Tonight, I started the upload of 112 Steamer Lane surfing images to a staging area on Shutterfly™ before dinner at a local restaurant, and the upload is continuing as I write this entry at 10:30 PM Pacific Time. After the surfing images are uploaded, there are images of the California Coast and spring flowers. All in all, there are just shy of 200 images from those taken during the trip to Santa Cruz area State Beaches and Steamer Lane. I will make an announcement when the images are available.

I thought that I owed myself a little break after a pretty full day.

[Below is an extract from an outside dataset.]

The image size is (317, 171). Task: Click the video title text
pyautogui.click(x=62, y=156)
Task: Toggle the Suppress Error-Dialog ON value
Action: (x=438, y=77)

In honor of Arthur C. Clarke’s passing, I watched the DVD of 2001: A Space Odyssey, in the 40th anniversary year of its release.

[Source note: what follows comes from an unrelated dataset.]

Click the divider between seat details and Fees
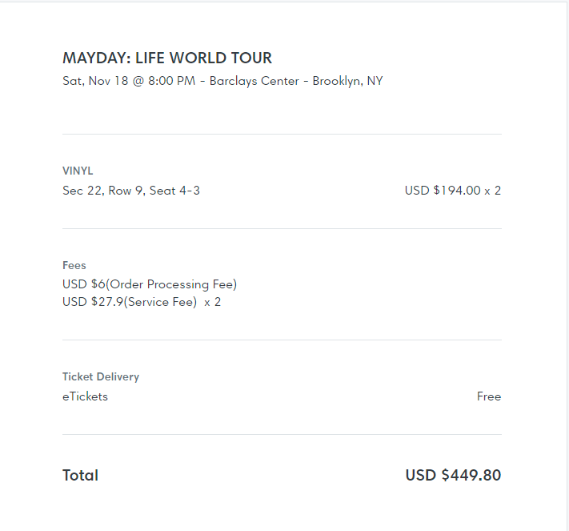Screen dimensions: 569x531 click(282, 228)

The movie has been described as one of laconic suspense. The use of a minimum of *words* (45 minutes of dialogue in over 2 1/2 hours) is only one of the memorable features of the film. Another is the use of silence, appropriate in space. Tonight I noticed how the sudden, rough “cuts” between different perspectives at the end of the film is foreshadowed at the very beginning, and elsewhere.Given all of the technological developments between 1968 and 2001, the film is amazingly visionary (and ambiguous). Stanley Kubrick was a still photographer for Look magazine, and a passionate chess player. The striking images (including “stills” at the beginning) reflect the photographer, and there is a chess game in the film between mission commander David Bowen and the HAL9000 computer. The special effects were engineered by the special effects pioneer, Douglas Trumbull (Silent Running, Blade Runner, Close Encounters of the Third Kind, Star Trek: The Motion Picture) and several others. The 2001 film may be “slow” to generations raised on action films; I need to ask around for some “generational perspective.” The Wikipedia article on Kubrick cited above mentions a claim that 241 people, including the studio head, walked out of the exhibitor’s screening, and that Arthur C. Clarke commented on the screening saying that an MGM executive stated, “Well, that’s the end of Stanley Kubrick.”

Once again, we see the gulf between creative people with vision and administrative types without. The film was a huge success.

2001: A Space Odyssey is my favorite film, and tonight was like getting together with an old friend.